» **Exercise materials**
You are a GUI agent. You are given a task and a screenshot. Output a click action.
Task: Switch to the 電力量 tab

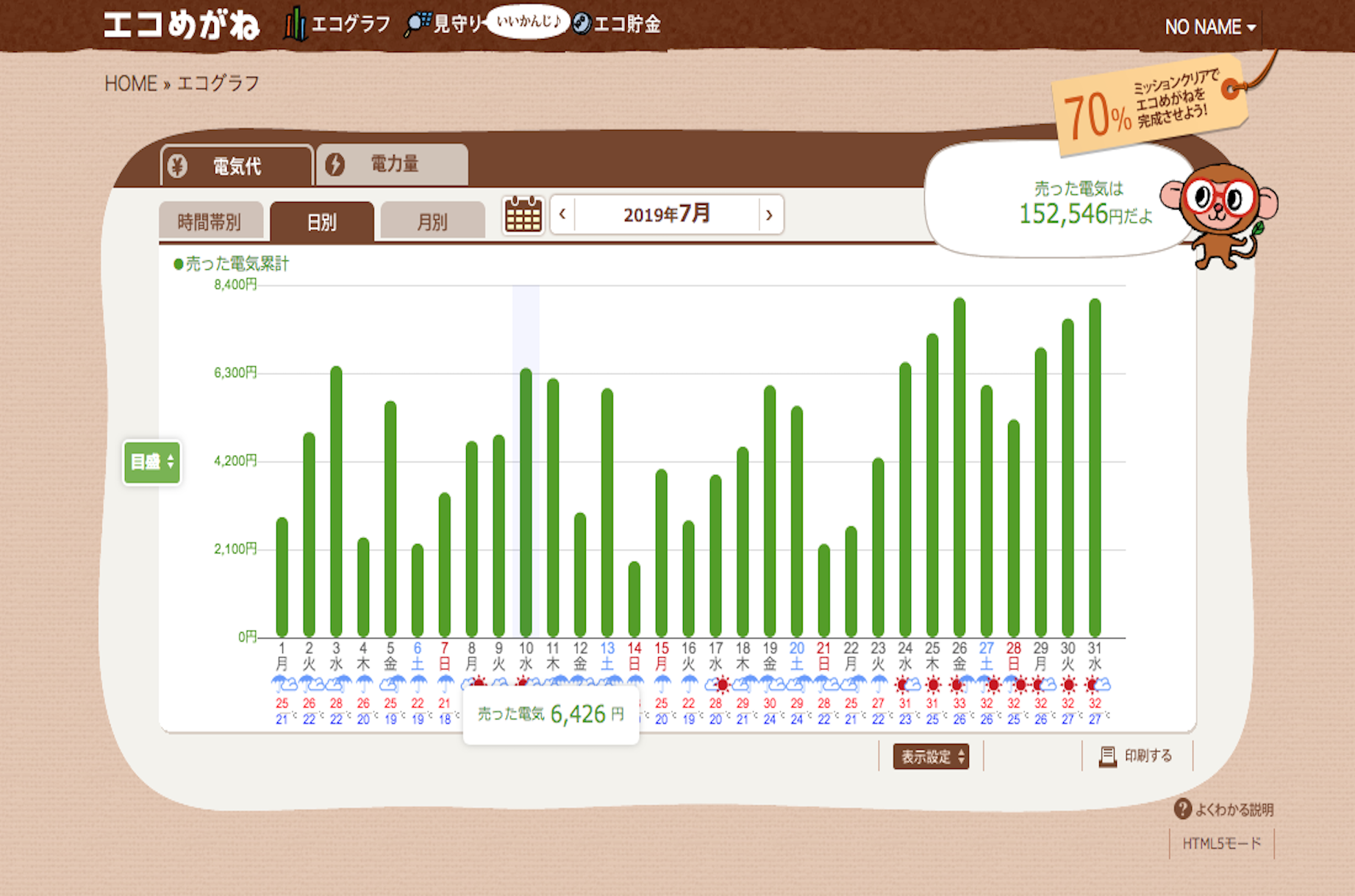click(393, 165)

...

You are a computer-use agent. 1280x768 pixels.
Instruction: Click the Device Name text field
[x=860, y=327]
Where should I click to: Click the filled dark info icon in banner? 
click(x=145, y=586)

» **Assigned task**
Provide only the count of lines in the records above that hold the word "agent".

» **Written answer**
2